La iglesia en la cual nos casamos era pequeña y sin pretensiones. Había sido edificada como capilla para un embajador católico, en los tiempos en que el culto estaba proscrito, y por fuera tenía el aspecto de una fábrica en desuso. Ése era precisamente el efecto perseguido. La fachada era un camouflage para ocultar el templo y defenderlo de los motines antipapistas del siglo dieciocho.
Gerald Bailey me llevó en su automóvil a la iglesia. Supongo que atribuyó mi tensión al nerviosismo habitual en los novios. Me dejó en la puerta y partió en busca de un sitio donde aparcar.
El interior de la capilla era cálido y acogedor. Los dorados y azules del coro brillaban a la luz de las velas. En los peldaños que conducían al altar había dos enormes ramos de crisantemos dorados y blancos. Elaine Bristow no había economizado en flores.

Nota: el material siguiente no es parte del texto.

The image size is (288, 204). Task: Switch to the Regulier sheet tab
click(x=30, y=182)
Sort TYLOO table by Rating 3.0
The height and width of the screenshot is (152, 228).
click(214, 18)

Cerca del altar de la Virgen ardía una docena de velas y una anciana desgranaba su rosario entre los dedos y movía los labios, ajena a cuanto ocurría en derredor. El organista comenzó a ejecutar una melodía suave y difusa, como la música de fondo de las películas.
Preferí no subir al altar con demasiada anticipación y permanecí en la penumbra de una nave lateral, observando cómo se llenaba la iglesia. No eran muchos los invitados y la mayoría eran parientes y amigos de los Bristow. Distinguí a mi madre, cargada de años pero indómita, que recorría con tenaz esfuerzo la nave central. La saludé con la mano. Yo era el hijo de la vejez, y, probablemente, mi matrimonio la había cogido tan de sorpresa como mi nacimiento.
Gerald Bailey se me unió. A las quince y media oí que se detenía un coche ante las puertas y pocos segundos después, el ruido de una portezuela que se cerraba. Juliet había llegado.
Gerald y yo nos abrimos paso hacia el altar. Al llegar al reclinatorio me volví. Recorrí con la mirada la nave central, hasta llegar a la puerta, por donde entraría Juliet.
En un asiento que daba al pasillo central, y del lado ocupado por mi escasa colección de invitados, distinguí un rostro que no era el de un amigo ni el de un pariente. Era rubicundo, bonachón y vagamente familiar.
Alcancé a divisar a alguien que revoloteaba en torno a Juliet arreglándole el vestido, y a Stanley Bristow que observaba la operación. Y en esos pocos segundos volví a mirar el rostro aquel que asomaba al pasillo.
Cuando advertí que se trataba del supuesto sargento Matthews, Juliet ya cruzaba la puerta principal del brazo de Stanley. No llevaba anteojos, pero el velo —que estaba firmemente sujeto al peinado y se abría en rígida campana ante el rostro— sería su escudo.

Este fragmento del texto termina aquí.